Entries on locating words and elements

++++++++++

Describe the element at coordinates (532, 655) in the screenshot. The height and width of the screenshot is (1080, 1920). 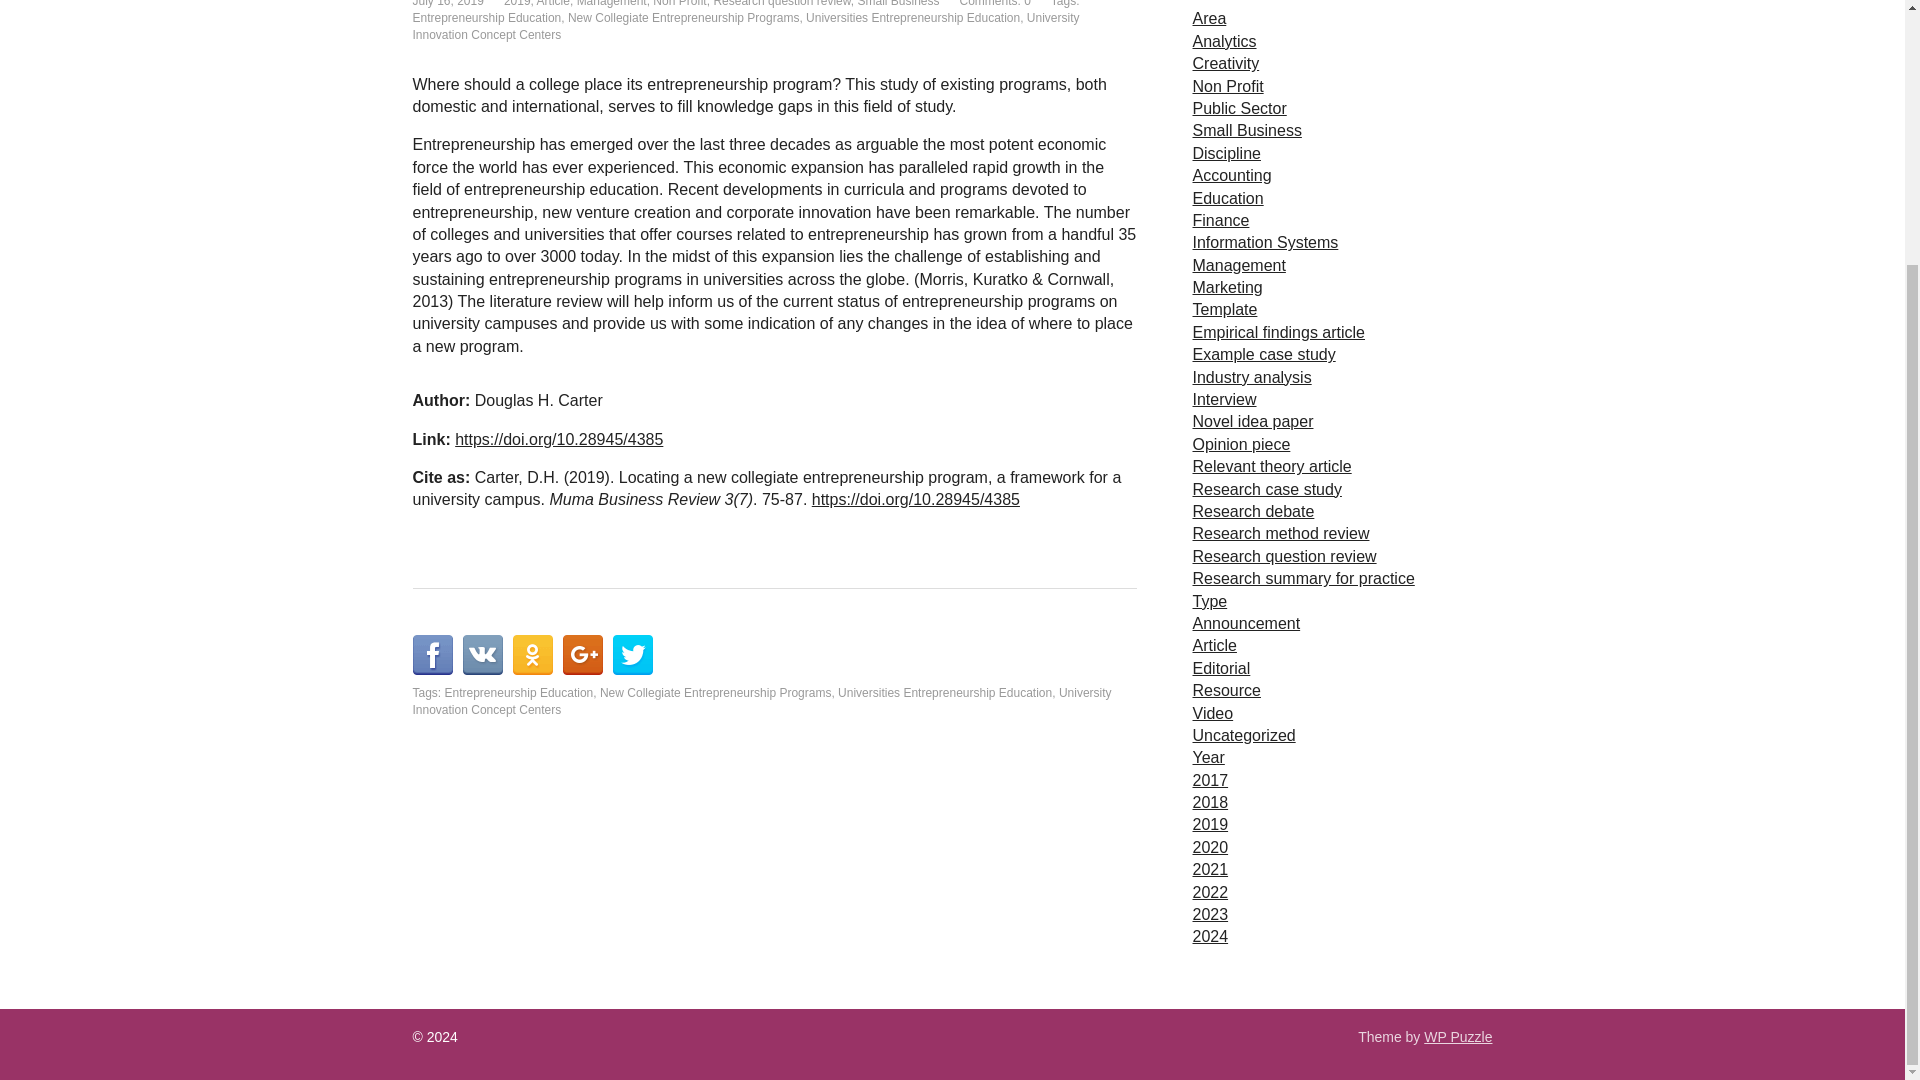
I see `Share in OK` at that location.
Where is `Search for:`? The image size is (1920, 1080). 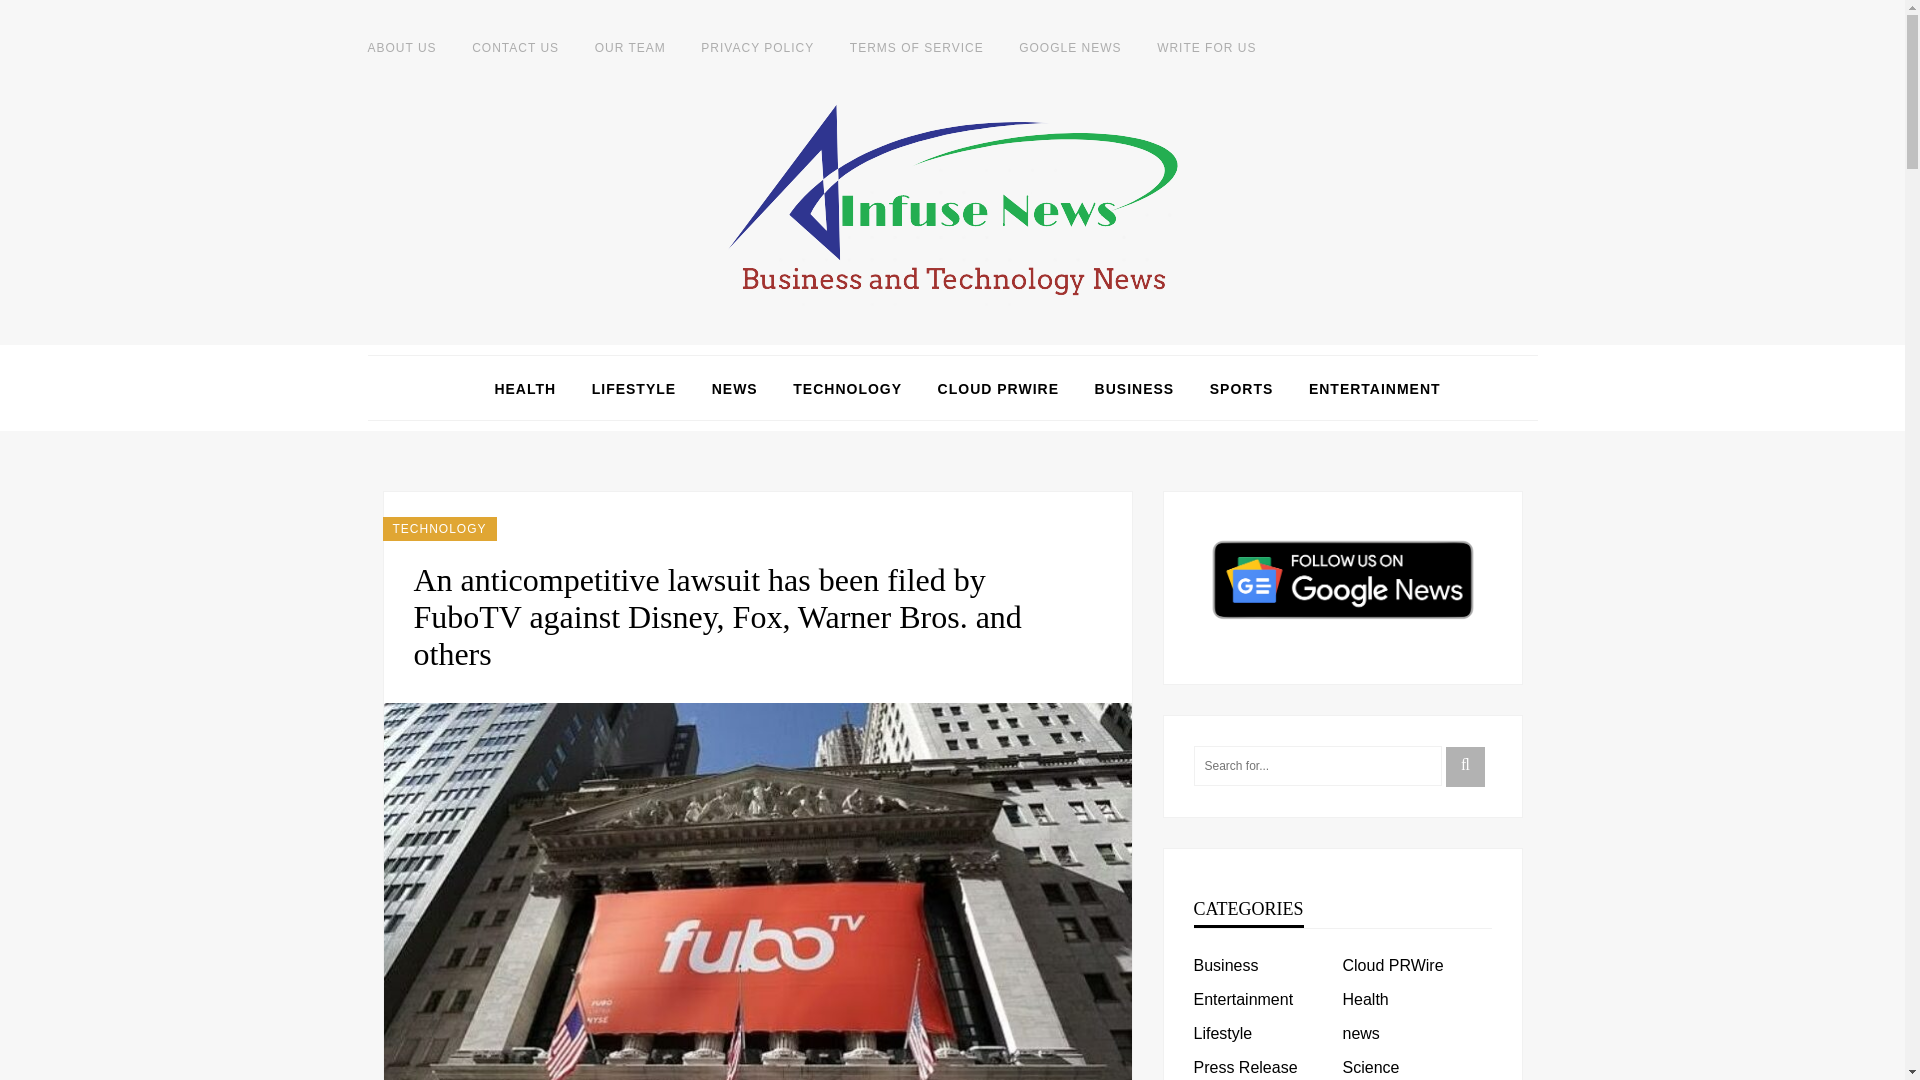
Search for: is located at coordinates (1318, 766).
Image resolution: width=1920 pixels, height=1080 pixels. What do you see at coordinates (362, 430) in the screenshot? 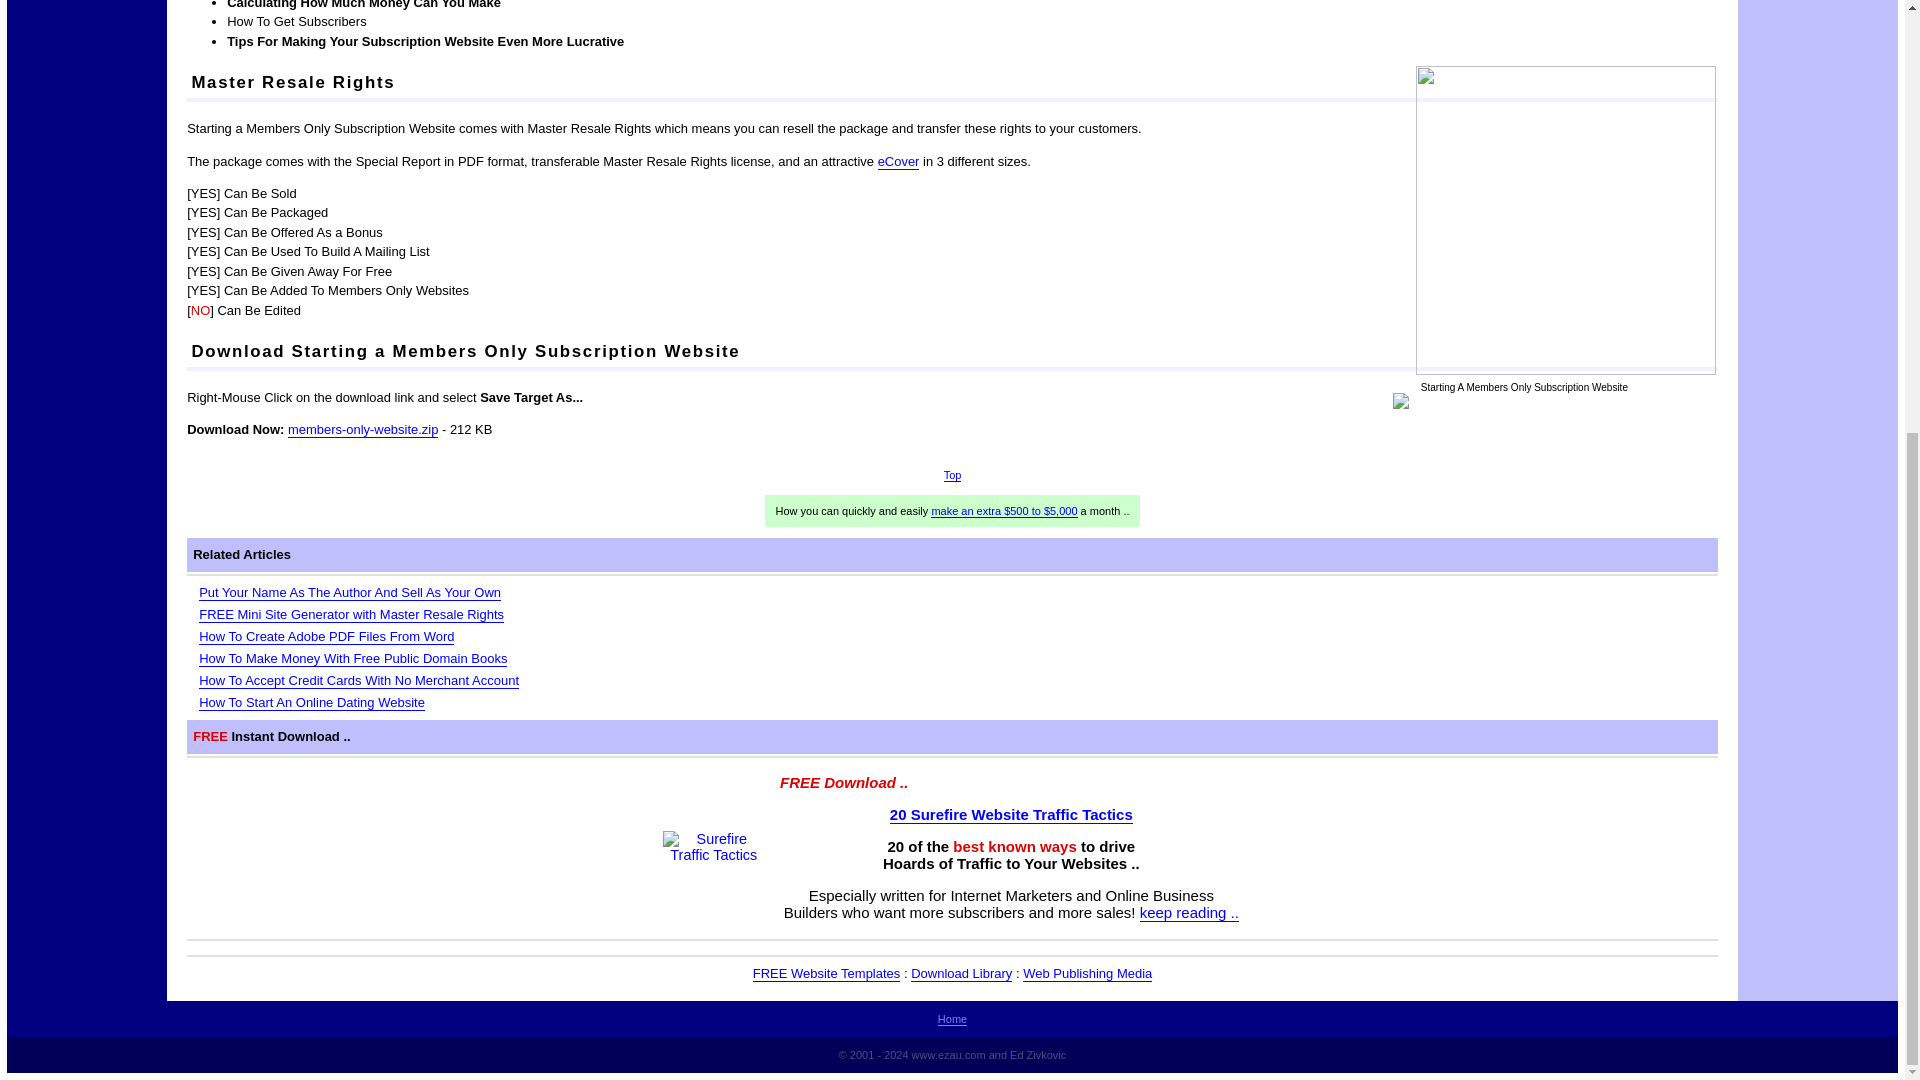
I see `members-only-website.zip` at bounding box center [362, 430].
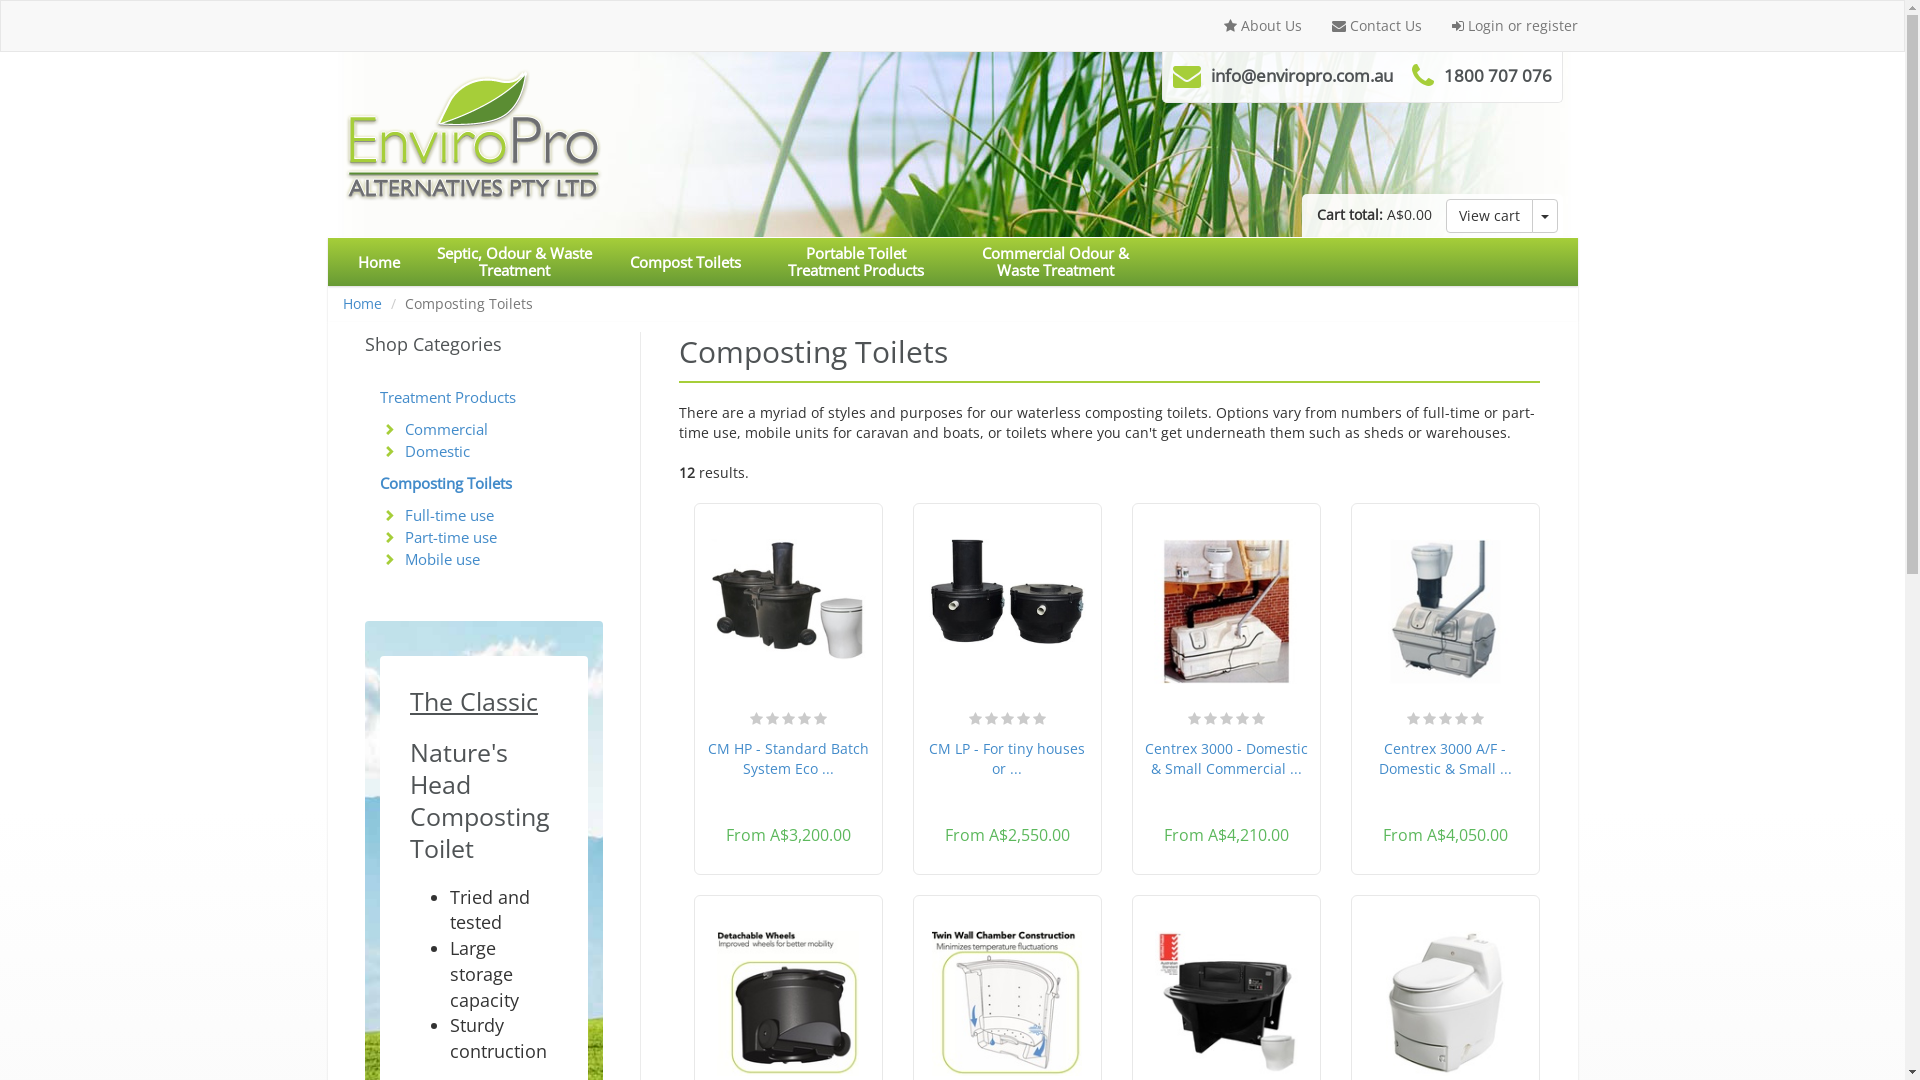  What do you see at coordinates (1514, 26) in the screenshot?
I see `Login or register` at bounding box center [1514, 26].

++++++++++

- Task to complete -
Print every one of the records above word for word, leaving out the pictures.

- Answer to this exercise -
Describe the element at coordinates (532, 655) in the screenshot. The height and width of the screenshot is (1080, 1920). 
I see `Share in OK` at that location.
Where is `Search for:`? The image size is (1920, 1080). 
Search for: is located at coordinates (1318, 766).
Image resolution: width=1920 pixels, height=1080 pixels. What do you see at coordinates (362, 430) in the screenshot? 
I see `members-only-website.zip` at bounding box center [362, 430].
  What do you see at coordinates (1514, 26) in the screenshot?
I see `Login or register` at bounding box center [1514, 26].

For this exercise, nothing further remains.